To determine whether chronic CAPs exposure alters the MAP and HR response to an acute pressor stress, we utilized a previously described model of acute stress that combines restraint with pulsatile, unavoidable bursts of air to the forehead for 1 min (do Carmo et al. 2011). Briefly, all mice were acclimatized to the restrainer tube for 1 hr before actual experimentation to minimize trauma associated with entry into the restrainer tubes. BP was monitored by telemetry for 15 min. Air-jet stress consisted of pulses (2 sec in duration delivered every 10 sec for 1 min) of compressed air (15 lb/​in2) aimed at the forehead from an opening at the front of the tube. After the 1-min air-jet stress, MAP was measured for an additional 30-min recovery period. BP response during the air-jet stress and recovery period after the air-jet stress were calculated as the changes compared with baseline period measurements. We also calculated the areas under the MAP curve during the air-jet stress and recovery periods.

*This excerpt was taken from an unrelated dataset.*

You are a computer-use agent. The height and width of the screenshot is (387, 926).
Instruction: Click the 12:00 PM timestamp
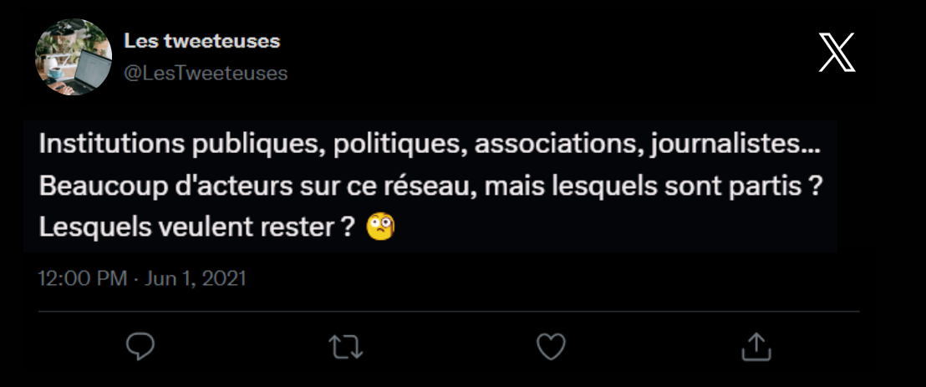[83, 278]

Spectral analysis. We calculated the power spectra of systolic BP, pulse interval time series, and the cross spectra using fast Fourier transform (FFT). Beat-to-beat values of detected R-R intervals and BP values were interpolated, low-pass filtered (cutoff 6 Hz), and resampled at 12 Hz. Data segments of 43 sec were used for spectral analysis. Linear trends were removed, and we estimated power spectral density with the FFT-based Welch algorithm using segments of 512 data points with 50% overlapping and Hanning window. We calculated the power in the low frequency range (LF, 0.25–0.6 Hz). Five representative intervals were chosen for spectral analysis by a researcher who did not know the treatment of the animals, and the intervals were averaged according to the following criteria: a) steady-state conditions, b) no large sudden BP changes, and c) no artifacts.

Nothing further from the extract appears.